Invisible Cities (1972) Imaginary conversations between Marco Polo and his host, the Chinese ruler Kublai Khan, conjure up cities of magical times. “Of all tasks, describing the contents of a book is the most difficult and in the case of a marvelous invention like Invisible Cities, perfectly irrelevant” (Gore Vidal).

Mr. Palomar (1983) Mr. Palomar, whose name purposely evokes that of the famous telescope, is a seeker after knowledge, a visionary in a world sublime and ridiculous. Whether contemplating a cheese, a woman’s breasts, or a gorilla’s behavior, he brings us a vision of a world familiar by consensus, fragmented by the burden of individual perception.
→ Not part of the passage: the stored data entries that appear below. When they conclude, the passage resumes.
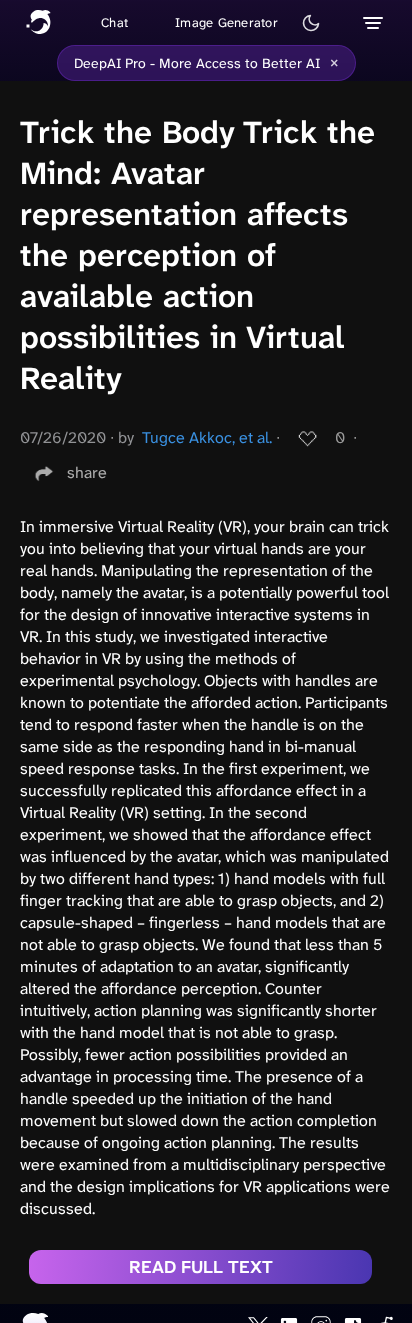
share (87, 472)
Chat (114, 22)
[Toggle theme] (311, 23)
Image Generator (226, 22)
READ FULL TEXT (201, 1267)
Under the Jaguar Sun (1986) Three senses-taste, hearing, and smell-dominate the lives of the characters in these witty, fantastical stories. But the senses, promising the fulfillment of desire and an exit from the self, only lead back to their source: the savoring palate, the listening ear, the smelling nose. “A sumptuous small gem of a book” (Publishers Weekly).

Numbers in the Dark and Other Stories (1993) For the first time – a volume of thirty-seven diabolically inventive stories, fables, and "impossible interviews" from one of the great fantasists of the 20th century, displaying the full breadth of his vision and wit. Written between 1943 and 1984 and masterfully translated by Tim Parks, the fictions in Numbers in the Dark display all of Calvino’s dazzling gifts: whimsy and horror, exuberance of style, and a cheerful grasp of the absurdities of the human condition.